At press time, there are still two protests scheduled: tomorrow from 2:00-4:00 PM in front of the planning department headquarters in Silver Spring, and this coming Sunday at 1:30 PM again in front of the Macedonia Baptist Church at 5119 River Road. It will be up to leaders of the protests to make the call as to whether this latest revision is enough to placate their concerns.
Here's something I don't understand: The planning department Q&A just posted describes a sketch plan's parameters thusly:
So, if you yank out the HOC/Westwood Tower portion, how can you proceed on the sketch plan? It would not contain one of the major "basic concepts for development" of the Equity One property, namely several large new structures. How can the plan be approved, if commissioners fully ignore the "locations of public uses and their relationship to existing and proposed properties?" How can we know the "relationship" of the new construction on the HOC site, if it's not being approved with the rest of the plan?
The proposed public road through the HOC/Westwood Tower site is indeed a major part of the overall "circulation patterns" of the larger Equity One proposal, as well as a public benefit. With a very large portion of the overall affordable housing component being planned for the HOC site, how can commissioners evaluate the total "incentive densities requested?"
How will we know the "phasing" of the development when one major piece is not under consideration?
What if graves are located all around where the HOC plans to construct a new building? If the expected affordable housing there can't be delivered as a result, how will that throw off the rest of the plan and its promised benefits?
Finally, the major concerns about the cemetery and the Willett Branch stream buffer encroachment on the HOC/Westwood Tower site indeed will have tremendous impact on "the public benefits proposed," namely the park that would both protect the stream and commemorate the "lost" black community and cemetery.
I am not a land use attorney. Is there any leverage that will be lost going forward under this revised sketch plan? I am not qualified to answer that question. I can say that the more I research Maryland law regarding cemeteries in this type of situation, the more concerned I become about what may end up happening here.
There's also some fact-checking to be done on the Q&A about the cemetery released by the planning department.
1. "In 2014, Planning Department staff identified a possible cemetery located behind the Housing Opportunities Commission/Westwood Towers apartment building and near the Willett Branch stream. During the planning process for Westbard, Planning Department preservation staff researched the local history and discovered the possible presence of an historic African-American burial site within the Westbard Sector Plan area."
False. I first informed the Planning Board of the existence of an African-American community along River Road in 2011, during the hearings on the Little Falls Place development. One of the issues was the almost-certainty that there would had to have been a cemetery somewhere in the vicinity. In 2014, it was a gentleman from one of the businesses who attended the "sunrise session" for business stakeholders who identified the location of the cemetery - not "Planning Department preservation staff." He was the source who had detailed information on, according to his account, the desecration of the cemetery by construction workers building Westwood Tower in the late 1960s. Finally, the cemetery is also alongside Westwood Tower, not just behind it, and was apparently within the footprint of Westwood Tower itself.
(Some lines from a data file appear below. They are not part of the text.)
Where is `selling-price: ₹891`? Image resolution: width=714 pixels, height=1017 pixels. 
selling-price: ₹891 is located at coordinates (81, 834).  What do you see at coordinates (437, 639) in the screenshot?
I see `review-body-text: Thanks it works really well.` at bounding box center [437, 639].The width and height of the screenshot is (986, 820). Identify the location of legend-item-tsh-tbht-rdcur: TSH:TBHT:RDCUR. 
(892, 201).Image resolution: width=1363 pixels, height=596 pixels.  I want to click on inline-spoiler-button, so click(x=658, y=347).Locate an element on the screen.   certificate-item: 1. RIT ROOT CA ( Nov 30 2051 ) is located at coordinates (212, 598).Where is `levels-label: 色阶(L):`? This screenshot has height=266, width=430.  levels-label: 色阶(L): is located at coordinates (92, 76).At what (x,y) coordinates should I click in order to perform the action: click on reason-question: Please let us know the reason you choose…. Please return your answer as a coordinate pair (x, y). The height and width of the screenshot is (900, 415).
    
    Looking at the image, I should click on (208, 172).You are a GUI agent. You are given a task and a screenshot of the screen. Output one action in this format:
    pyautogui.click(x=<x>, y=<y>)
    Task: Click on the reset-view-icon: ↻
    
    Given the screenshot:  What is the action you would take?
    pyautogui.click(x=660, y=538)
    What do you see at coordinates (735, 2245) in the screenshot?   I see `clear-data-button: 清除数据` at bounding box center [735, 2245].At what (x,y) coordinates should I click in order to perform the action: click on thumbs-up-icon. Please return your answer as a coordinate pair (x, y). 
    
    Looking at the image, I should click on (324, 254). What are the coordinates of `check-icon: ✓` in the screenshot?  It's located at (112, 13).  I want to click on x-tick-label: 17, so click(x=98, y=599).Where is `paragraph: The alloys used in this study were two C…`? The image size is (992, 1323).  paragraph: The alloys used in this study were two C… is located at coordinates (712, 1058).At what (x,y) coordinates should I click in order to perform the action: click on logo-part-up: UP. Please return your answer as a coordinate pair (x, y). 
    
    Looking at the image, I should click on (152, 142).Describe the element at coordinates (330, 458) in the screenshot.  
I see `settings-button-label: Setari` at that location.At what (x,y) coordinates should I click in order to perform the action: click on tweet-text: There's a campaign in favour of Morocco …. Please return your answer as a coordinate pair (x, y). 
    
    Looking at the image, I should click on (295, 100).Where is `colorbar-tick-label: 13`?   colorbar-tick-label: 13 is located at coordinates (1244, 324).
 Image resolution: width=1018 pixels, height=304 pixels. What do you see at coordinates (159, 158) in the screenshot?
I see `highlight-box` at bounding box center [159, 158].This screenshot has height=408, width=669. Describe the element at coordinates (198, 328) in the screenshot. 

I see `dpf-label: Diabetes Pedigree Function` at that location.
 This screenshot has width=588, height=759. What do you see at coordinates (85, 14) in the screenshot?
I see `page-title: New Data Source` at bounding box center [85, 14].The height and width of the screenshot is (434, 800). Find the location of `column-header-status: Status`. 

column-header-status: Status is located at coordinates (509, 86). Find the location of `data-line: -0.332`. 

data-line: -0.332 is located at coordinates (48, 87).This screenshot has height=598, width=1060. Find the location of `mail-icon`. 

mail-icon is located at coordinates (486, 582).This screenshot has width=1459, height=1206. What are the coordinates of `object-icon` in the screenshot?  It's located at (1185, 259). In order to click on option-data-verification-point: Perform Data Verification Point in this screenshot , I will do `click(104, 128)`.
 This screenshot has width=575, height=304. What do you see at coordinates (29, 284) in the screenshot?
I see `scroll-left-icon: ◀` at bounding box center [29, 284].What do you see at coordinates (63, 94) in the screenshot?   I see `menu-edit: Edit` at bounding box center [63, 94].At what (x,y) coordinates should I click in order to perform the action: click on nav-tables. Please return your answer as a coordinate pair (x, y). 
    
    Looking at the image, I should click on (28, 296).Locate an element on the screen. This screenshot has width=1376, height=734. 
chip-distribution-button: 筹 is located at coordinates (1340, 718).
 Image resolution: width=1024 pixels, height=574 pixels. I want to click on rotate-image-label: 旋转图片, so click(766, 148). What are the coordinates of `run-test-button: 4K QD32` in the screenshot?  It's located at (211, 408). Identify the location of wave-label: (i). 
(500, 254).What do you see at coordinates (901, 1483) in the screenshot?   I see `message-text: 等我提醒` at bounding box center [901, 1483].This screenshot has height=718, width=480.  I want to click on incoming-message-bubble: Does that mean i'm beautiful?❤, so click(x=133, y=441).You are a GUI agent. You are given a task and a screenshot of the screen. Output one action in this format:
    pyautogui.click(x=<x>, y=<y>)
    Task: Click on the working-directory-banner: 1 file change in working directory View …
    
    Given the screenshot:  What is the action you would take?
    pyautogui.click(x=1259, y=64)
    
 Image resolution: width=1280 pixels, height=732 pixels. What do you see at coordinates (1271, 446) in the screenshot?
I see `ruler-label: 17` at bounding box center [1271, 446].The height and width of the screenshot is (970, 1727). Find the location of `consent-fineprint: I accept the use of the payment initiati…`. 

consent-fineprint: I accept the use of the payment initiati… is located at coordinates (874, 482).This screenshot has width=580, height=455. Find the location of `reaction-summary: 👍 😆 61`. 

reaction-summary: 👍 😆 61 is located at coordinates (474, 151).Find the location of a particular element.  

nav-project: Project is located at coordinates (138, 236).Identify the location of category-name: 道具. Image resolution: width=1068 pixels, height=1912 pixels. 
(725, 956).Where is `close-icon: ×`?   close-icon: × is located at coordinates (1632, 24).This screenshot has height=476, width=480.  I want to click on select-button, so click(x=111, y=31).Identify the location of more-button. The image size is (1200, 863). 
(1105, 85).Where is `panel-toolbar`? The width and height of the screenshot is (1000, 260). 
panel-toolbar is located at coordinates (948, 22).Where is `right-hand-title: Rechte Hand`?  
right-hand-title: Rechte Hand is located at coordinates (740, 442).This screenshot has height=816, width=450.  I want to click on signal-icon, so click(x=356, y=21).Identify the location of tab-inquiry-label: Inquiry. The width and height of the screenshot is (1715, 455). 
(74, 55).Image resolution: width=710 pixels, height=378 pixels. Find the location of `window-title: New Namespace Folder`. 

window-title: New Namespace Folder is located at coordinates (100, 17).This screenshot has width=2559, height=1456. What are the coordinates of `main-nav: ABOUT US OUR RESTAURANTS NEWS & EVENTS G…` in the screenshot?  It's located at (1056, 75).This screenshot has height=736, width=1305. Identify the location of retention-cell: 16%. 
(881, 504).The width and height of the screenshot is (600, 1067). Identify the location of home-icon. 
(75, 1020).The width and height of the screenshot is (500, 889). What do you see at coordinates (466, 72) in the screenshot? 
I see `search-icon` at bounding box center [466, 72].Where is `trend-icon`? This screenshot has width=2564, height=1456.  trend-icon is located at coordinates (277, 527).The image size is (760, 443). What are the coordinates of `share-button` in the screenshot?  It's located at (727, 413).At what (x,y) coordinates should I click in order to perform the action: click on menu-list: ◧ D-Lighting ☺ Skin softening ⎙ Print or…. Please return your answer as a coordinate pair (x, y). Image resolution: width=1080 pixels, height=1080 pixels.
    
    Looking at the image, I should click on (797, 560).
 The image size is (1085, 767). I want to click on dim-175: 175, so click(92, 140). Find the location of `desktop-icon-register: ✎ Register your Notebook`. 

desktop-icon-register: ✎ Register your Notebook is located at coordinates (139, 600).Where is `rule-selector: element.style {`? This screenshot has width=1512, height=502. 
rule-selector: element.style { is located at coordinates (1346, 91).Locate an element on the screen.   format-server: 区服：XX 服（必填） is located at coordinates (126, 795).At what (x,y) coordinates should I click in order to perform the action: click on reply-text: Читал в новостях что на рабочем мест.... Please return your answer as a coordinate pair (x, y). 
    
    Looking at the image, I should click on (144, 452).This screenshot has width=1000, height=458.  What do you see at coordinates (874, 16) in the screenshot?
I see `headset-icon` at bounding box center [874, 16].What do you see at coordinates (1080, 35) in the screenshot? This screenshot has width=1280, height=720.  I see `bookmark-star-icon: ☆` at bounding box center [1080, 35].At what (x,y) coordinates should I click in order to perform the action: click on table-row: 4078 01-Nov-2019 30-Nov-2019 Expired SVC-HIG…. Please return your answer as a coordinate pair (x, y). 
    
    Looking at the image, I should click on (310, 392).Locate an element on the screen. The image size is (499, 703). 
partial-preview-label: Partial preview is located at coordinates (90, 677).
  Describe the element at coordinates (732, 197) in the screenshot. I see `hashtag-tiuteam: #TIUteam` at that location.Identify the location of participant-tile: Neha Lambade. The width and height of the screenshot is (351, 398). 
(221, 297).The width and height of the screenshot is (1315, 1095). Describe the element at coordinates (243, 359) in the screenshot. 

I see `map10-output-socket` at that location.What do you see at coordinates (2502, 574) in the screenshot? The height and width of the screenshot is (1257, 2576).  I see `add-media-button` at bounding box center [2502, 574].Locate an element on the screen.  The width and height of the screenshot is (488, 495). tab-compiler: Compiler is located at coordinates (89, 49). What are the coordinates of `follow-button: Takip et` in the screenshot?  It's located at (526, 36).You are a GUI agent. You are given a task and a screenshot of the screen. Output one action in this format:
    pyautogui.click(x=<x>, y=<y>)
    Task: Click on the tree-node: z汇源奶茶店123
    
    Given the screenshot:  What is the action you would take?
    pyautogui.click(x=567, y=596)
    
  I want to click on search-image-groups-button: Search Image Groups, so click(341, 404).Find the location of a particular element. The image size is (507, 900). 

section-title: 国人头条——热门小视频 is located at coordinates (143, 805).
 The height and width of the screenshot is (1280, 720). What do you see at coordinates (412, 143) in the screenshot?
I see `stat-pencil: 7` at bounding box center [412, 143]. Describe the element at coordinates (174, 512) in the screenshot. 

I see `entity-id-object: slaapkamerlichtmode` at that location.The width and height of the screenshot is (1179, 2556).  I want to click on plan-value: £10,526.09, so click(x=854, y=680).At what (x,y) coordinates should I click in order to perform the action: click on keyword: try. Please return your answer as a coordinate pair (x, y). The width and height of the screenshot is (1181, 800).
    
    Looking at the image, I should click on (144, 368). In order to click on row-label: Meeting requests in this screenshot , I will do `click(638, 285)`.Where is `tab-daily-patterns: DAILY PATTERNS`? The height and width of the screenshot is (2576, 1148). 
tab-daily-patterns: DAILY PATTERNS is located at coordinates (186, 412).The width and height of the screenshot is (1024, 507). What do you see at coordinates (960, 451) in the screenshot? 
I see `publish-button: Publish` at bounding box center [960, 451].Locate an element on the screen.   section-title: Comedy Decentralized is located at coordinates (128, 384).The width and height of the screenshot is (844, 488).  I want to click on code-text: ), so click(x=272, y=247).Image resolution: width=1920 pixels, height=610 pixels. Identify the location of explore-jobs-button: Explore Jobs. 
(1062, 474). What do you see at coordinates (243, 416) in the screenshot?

If you go back to the 2011 hearings, you will hear the board's historical preservation expert giggle at my assertions about the black community. He then ntold the board that he rarely comes before them to say this, but that there is absolutely nothing historical whatsoever about the industrial area of River Road where the Betco property was under consideration for redevelopment as Little Falls Place. In 2014, the initial "history" released at the beginning of the sector plan process mentioned nothing about the black community at all. It was added after I criticized the omission, and other inaccuracies, on this website.
2. "[C]urrently, there is no evidence of whether burial sites still exist in this location."
False. The oral history account clearly gives us strong evidence there were burial sites. His account of the cemetery's location mirrors that of Harvey Matthews, a resident of the "lost" black community who pointed out its location to marchers on Sunday.